Commentary on Political Economy

Friday 30 October 2020



Seek attacker's 10 red flags


Short sellers don't always get it right when they attack businesses for allegedly misleading shareholders. But more often than not they find tell-tale signs of hidden problems.

Just days before Blue Orca Capital's Soren Aandahl launched a short-selling attack against online jobs platform Seek, he shared with Chanticleer 10 of his favourite signs of impending corporate trouble.

Many of these red flags have been used to predict fraudulent activity or deception of investors. It should be noted Aandahl's campaign against Seek is not covered in this column because the company is yet to issue an ASX response.

Blue Orca founder Soren Aandahl says he never ceases to be amazed at the ingenuity of accountants. ABC

High profits – poor cash flows: Companies reporting impressive profits, as a general rule, should report equally impressive cash inflows. Watch out if they don’t. Despite growing revenues and reporting 70 per cent-plus profit margins, Rolta India never reported positive free cash flows. It went bankrupt, and its profits proved to be a mirage.

Ballooning receivables: Investors should also watch for rising account receivables, typically measured as DSOs (day sales outstanding). Ballooning receivables indicate that a company is not collecting cash for its sales, which can call into question the authenticity of its revenues and profits. For example, Blue Sky Alternative’s receivables rose to 129 per cent of revenues, an early clue that the asset manager was inflating the value of its unrealised investments.

Inventory turnover: Investors should also pay attention to inventory movement, looking for changes in accounting treatment from year to year or for strange outliers. We first noticed China Metal Recycling, one of the largest and most brazen frauds in Hong Kong history, in part because it claimed to be turning over its scrap metal inventory five to six times faster than its closest competitors.

Non-cash gains: We are always sceptical of companies that achieve earnings targets with the help of one-time, non-cash gains. Often, such non-cash gains are not derived from the superior performance of a healthy business, but from accounting trickery. Sandalwood plantation owner Quintis used this trick, with non-cash gains accounting for 77 per cent to 238 per cent of net profits.

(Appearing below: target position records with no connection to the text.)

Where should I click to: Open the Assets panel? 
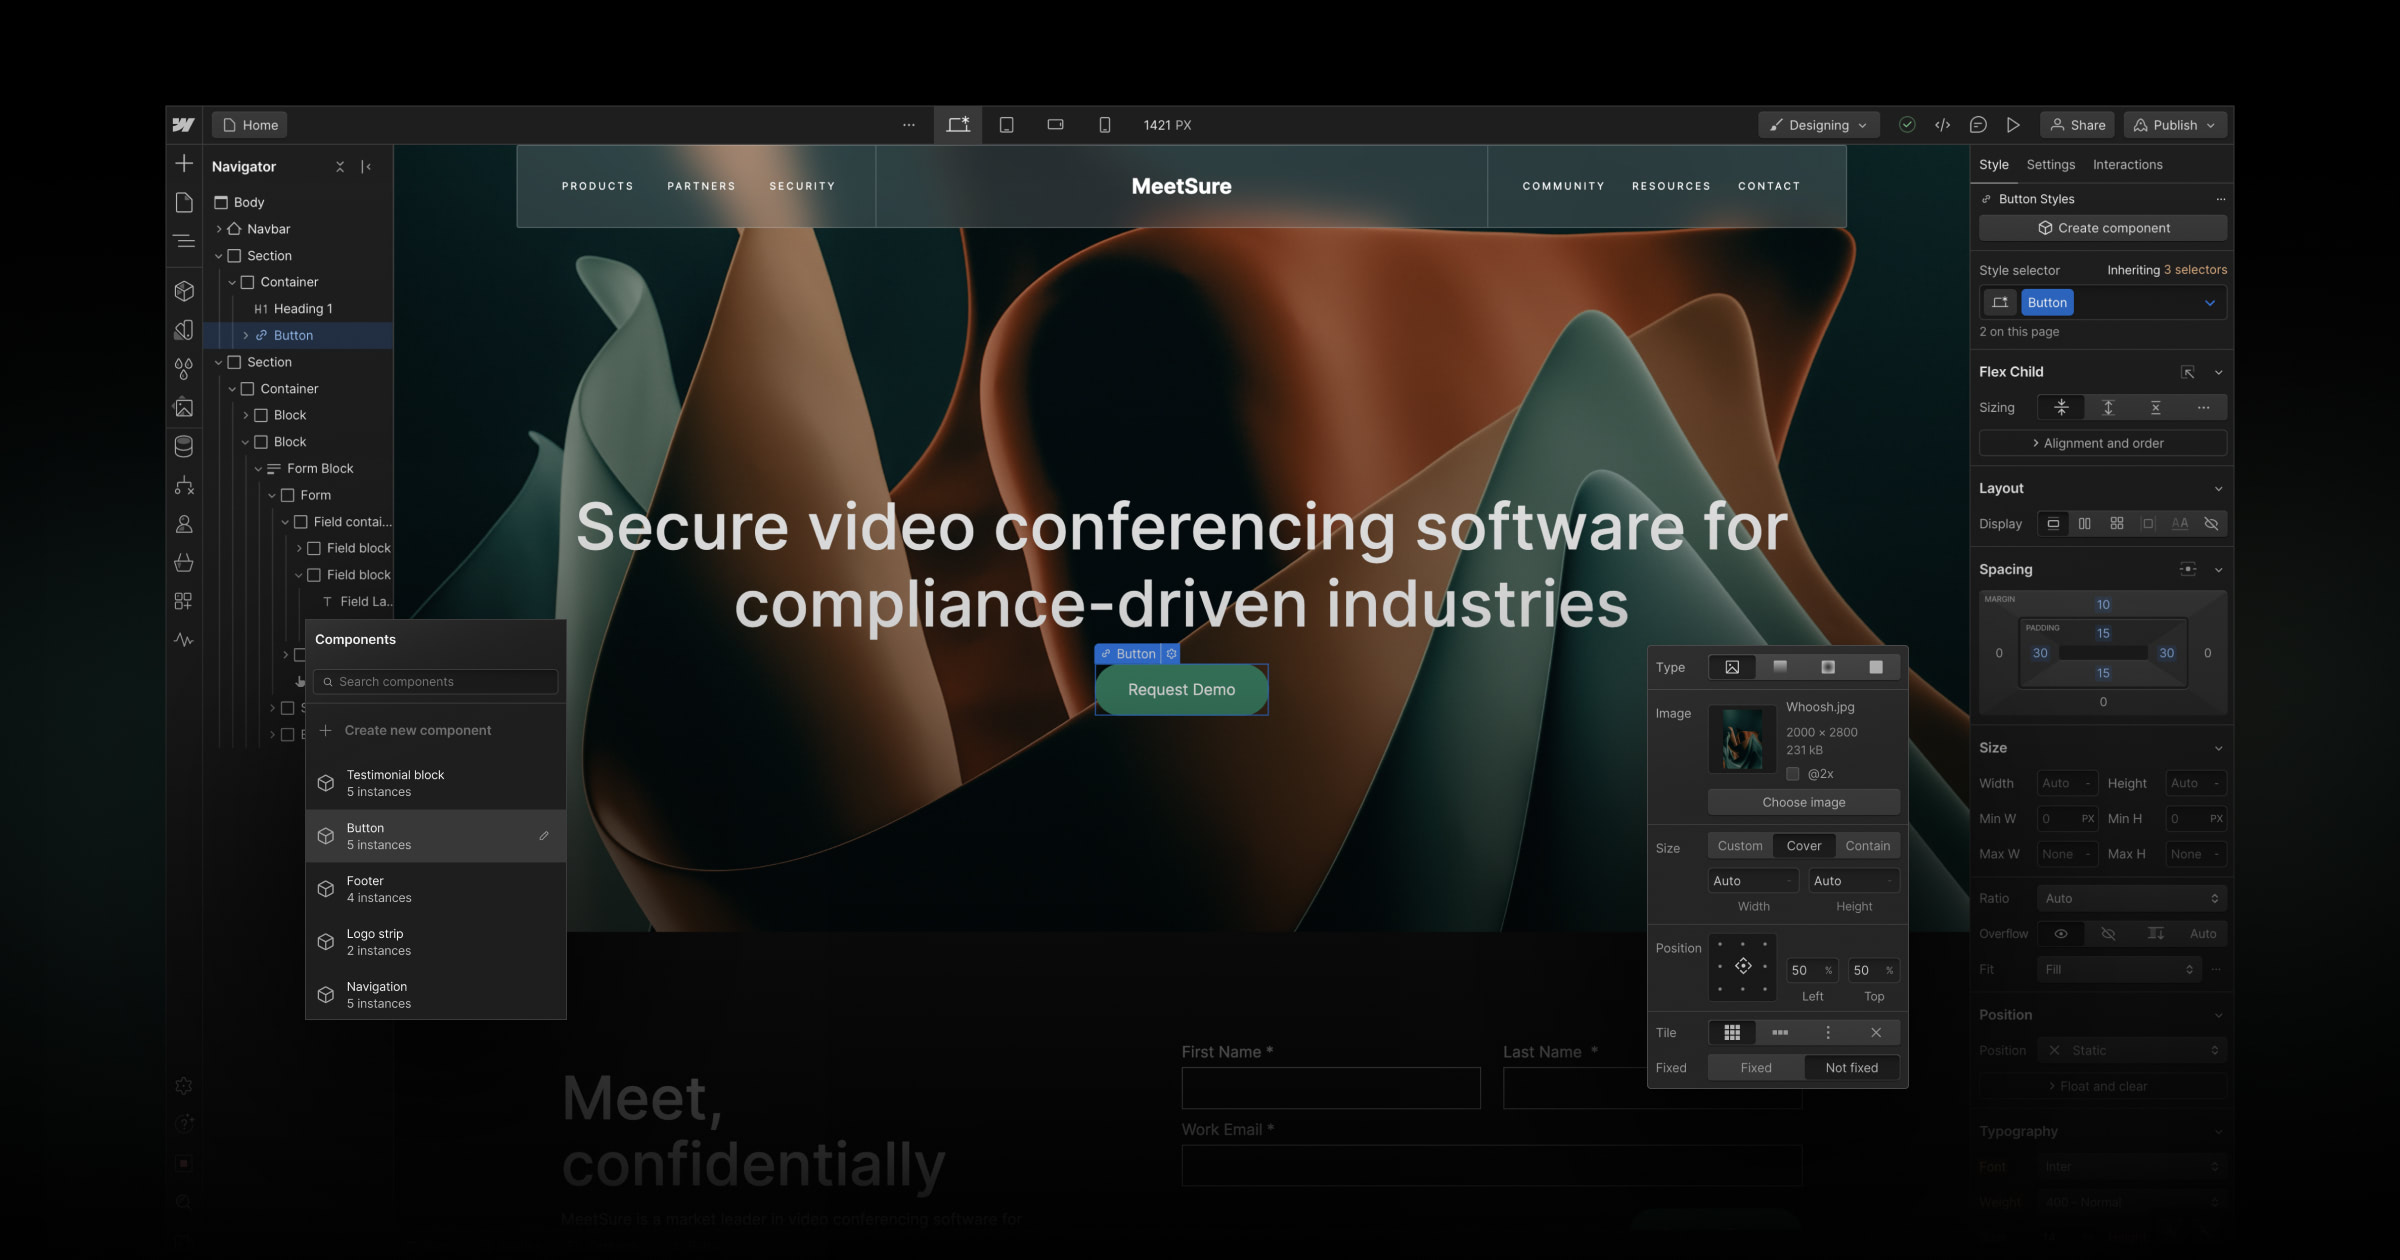pyautogui.click(x=184, y=407)
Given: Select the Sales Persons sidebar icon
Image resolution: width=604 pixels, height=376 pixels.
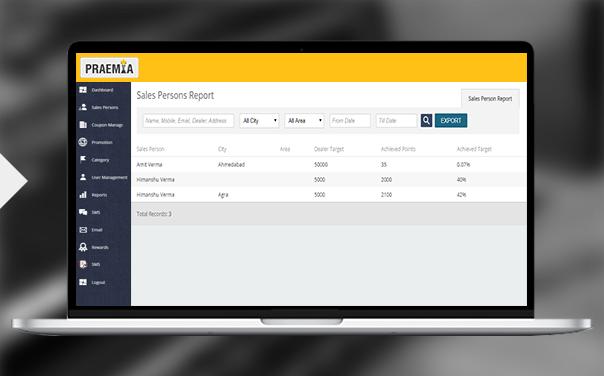Looking at the screenshot, I should 83,107.
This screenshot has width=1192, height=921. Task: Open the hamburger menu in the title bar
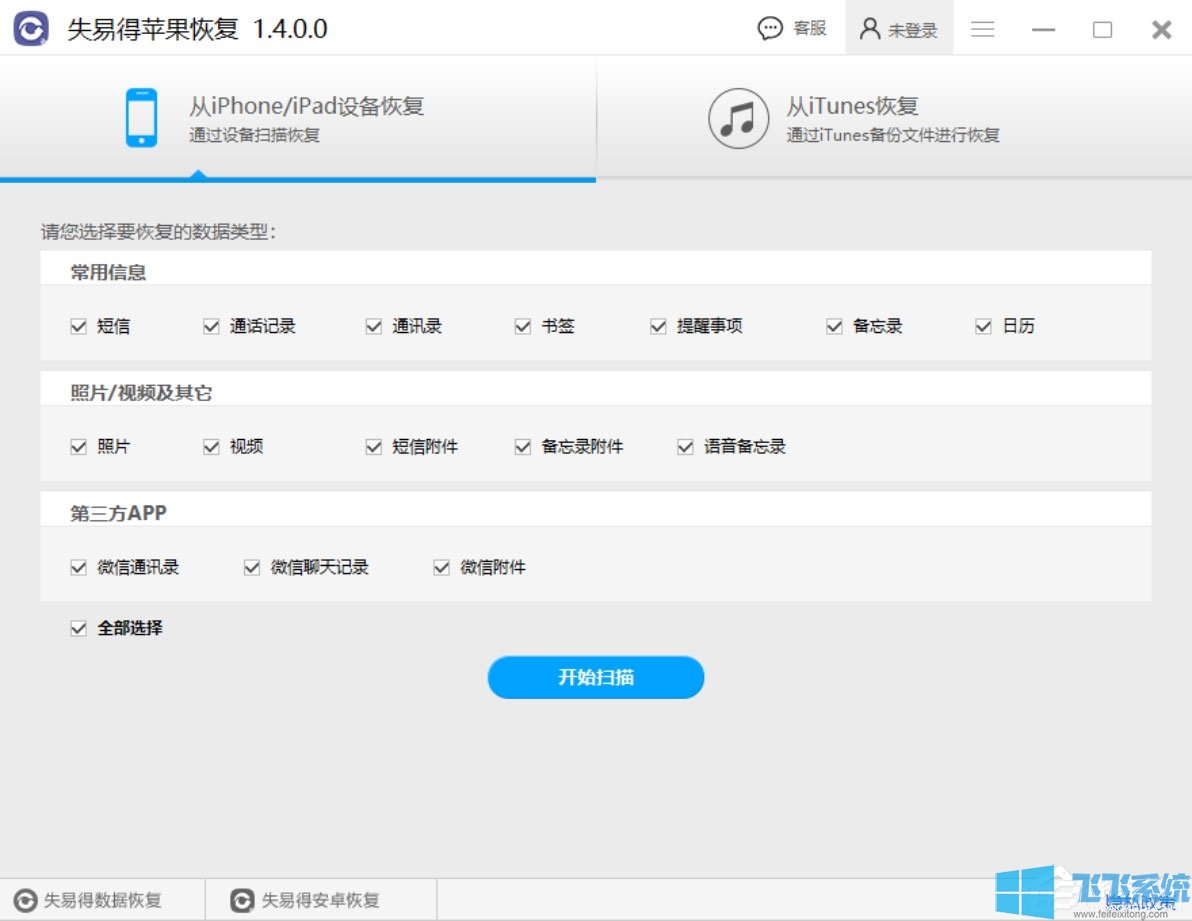pyautogui.click(x=983, y=30)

Performance too good to be true: As an investor, Blue Sky claimed to have achieved a 15 per cent internal rate of return (IRR) net of fees since inception, making it one of the best asset managers in the world. Blue Sky’s track record of purported success was based not on the market but on their internal valuation of their own investments. Under scrutiny, this track record fell apart.

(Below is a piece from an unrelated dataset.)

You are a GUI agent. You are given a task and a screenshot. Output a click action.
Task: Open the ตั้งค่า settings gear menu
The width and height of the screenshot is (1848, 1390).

Serial capital raising: We always look for companies that continually rely on the capital markets to function. Serial capital raising has become fashionable lately, but investors should remain especially sceptical of companies which claim to generate high paper profits, yet constantly raise debt or issue equity to operate their business.

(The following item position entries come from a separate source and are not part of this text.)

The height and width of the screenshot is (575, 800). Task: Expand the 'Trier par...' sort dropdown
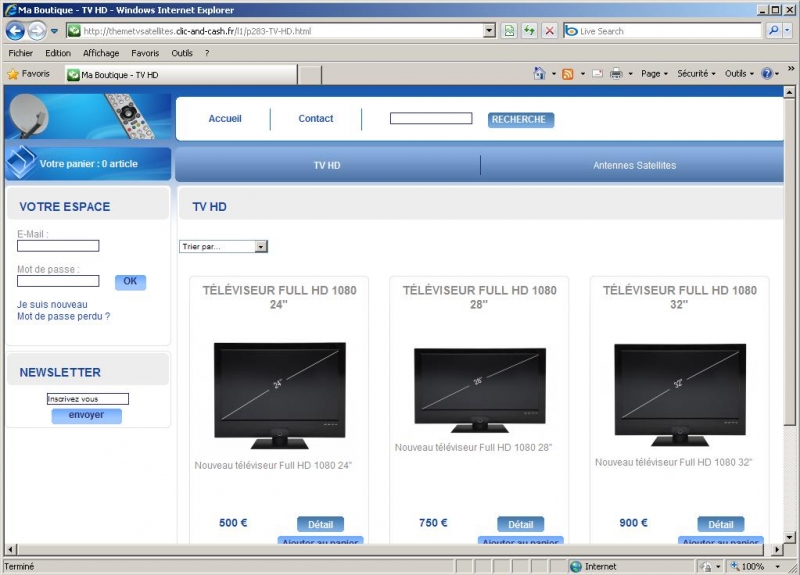click(x=223, y=246)
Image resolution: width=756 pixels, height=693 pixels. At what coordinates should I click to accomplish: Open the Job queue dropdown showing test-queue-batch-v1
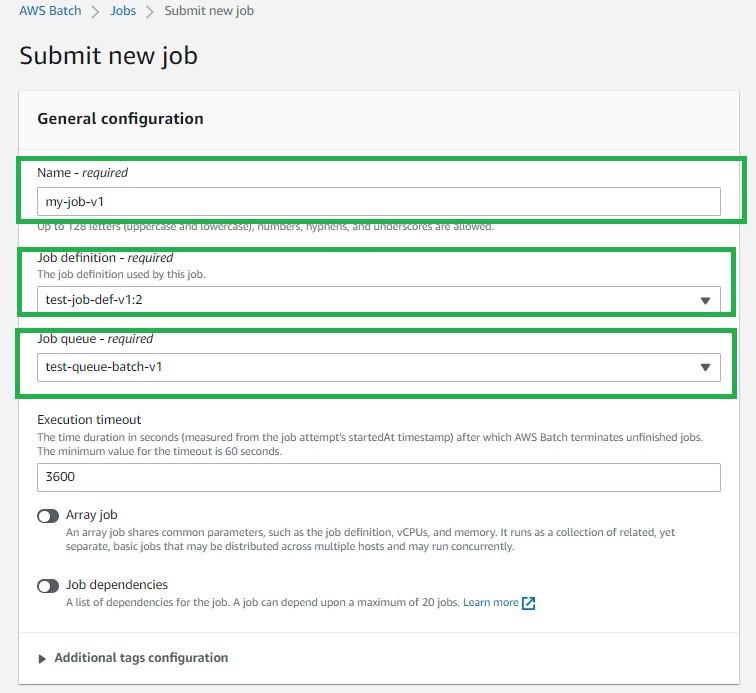[378, 367]
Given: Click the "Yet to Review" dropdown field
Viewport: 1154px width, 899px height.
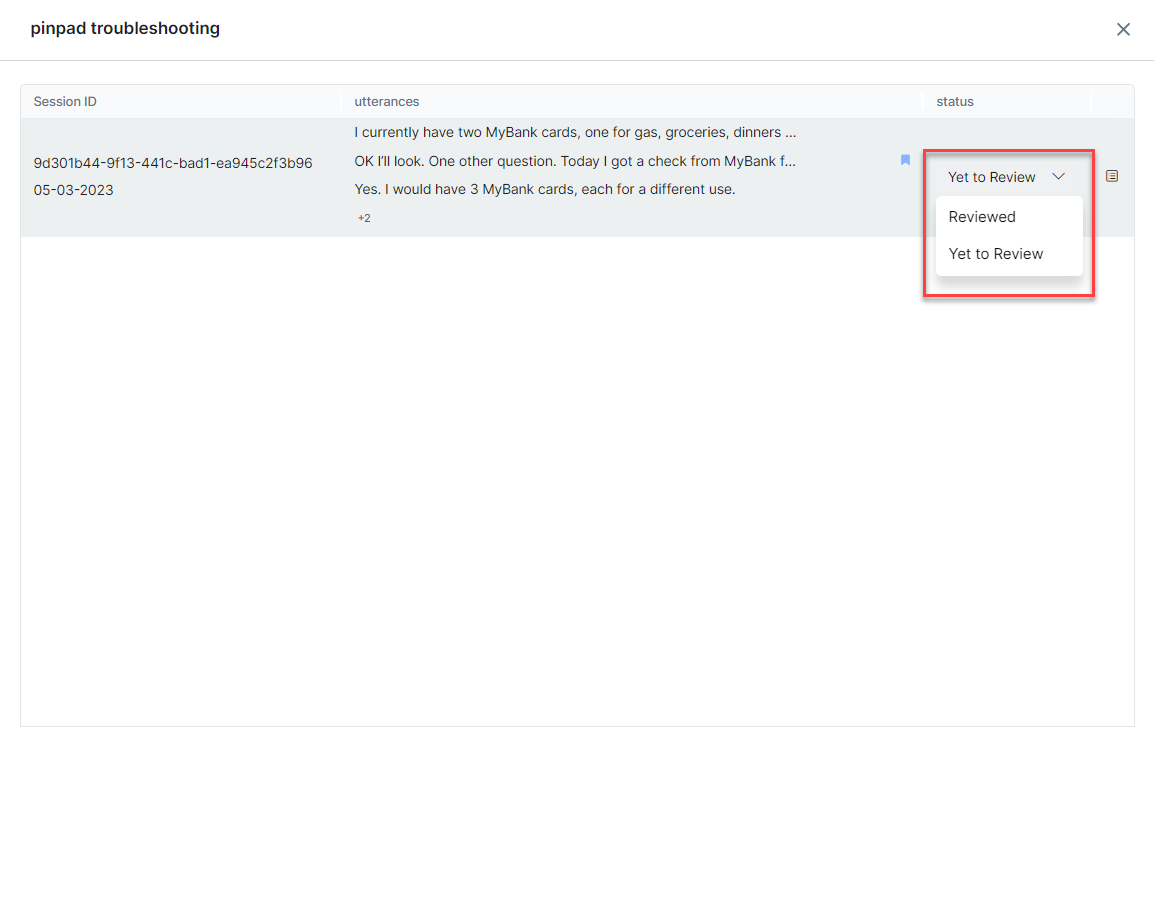Looking at the screenshot, I should (992, 177).
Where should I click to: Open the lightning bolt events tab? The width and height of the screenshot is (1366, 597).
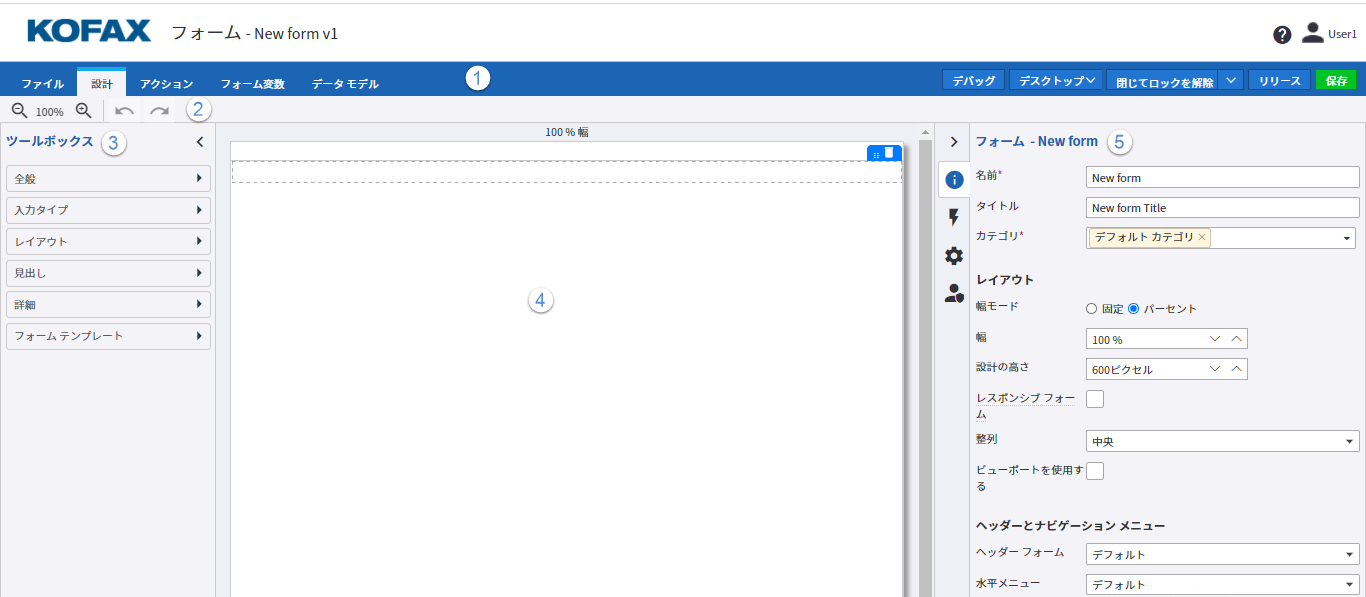954,217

Is China really so constipated? As investors, we always try and ask simple, stupid questions to sanity-check a company’s claims. For example, Hong Kong-listed China Lumena claimed to sell so much homeopathic laxative that every man, woman and child in China over the age of 14 would have to be taking a dose every two weeks. We asked ourselves, "could China really be so constipated?" Of course not. Lumena was just making up the numbers.

CFO turnover: Investors should beware when CFOs leave frequently or abruptly, especially if such departures take place around the annual audit. L&L Energy, one of our Chinese reverse takeover offer (UTO) shorts, had five CFOs in three years. When one CFO candidate refused, the CEO simply forged her signature.

There are no trees: One of the most famous frauds of the Chinese RTO years was Sino-Forest. Muddy Waters found that Sino-Forest was lying about the amount of timber acreage under its control. It is hard for many investors to deploy investigators or conduct on-site due diligence in far flung regions, but simple asset checks can sometimes reveal the most brazen of schemes.

Serial Acquisitions (part I): Roll-ups should be treated with scepticism. Companies engaging in serial acquisitions give management teams discretion to use accounting tricks to massage earnings. Valeant was a classic example, seducing investors with the appearance of growth which was achieved through debt-fuelled acquisitions. The debt binge comes with a cost, and acquisitions create a unique opportunity for unscrupulous managers to play accounting games.

Serial acquisitions (part II): Sometimes, companies use acquisitions to steal money from shareholders, by secretly buying businesses or assets from undisclosed related parties (usually themselves). One Hong Kong-listed company spent hundreds of millions acquiring empty shell businesses from entities secretly connected to insiders. We discovered that this shadowy network was connected to groups affiliated with male prostitution and brothels in China.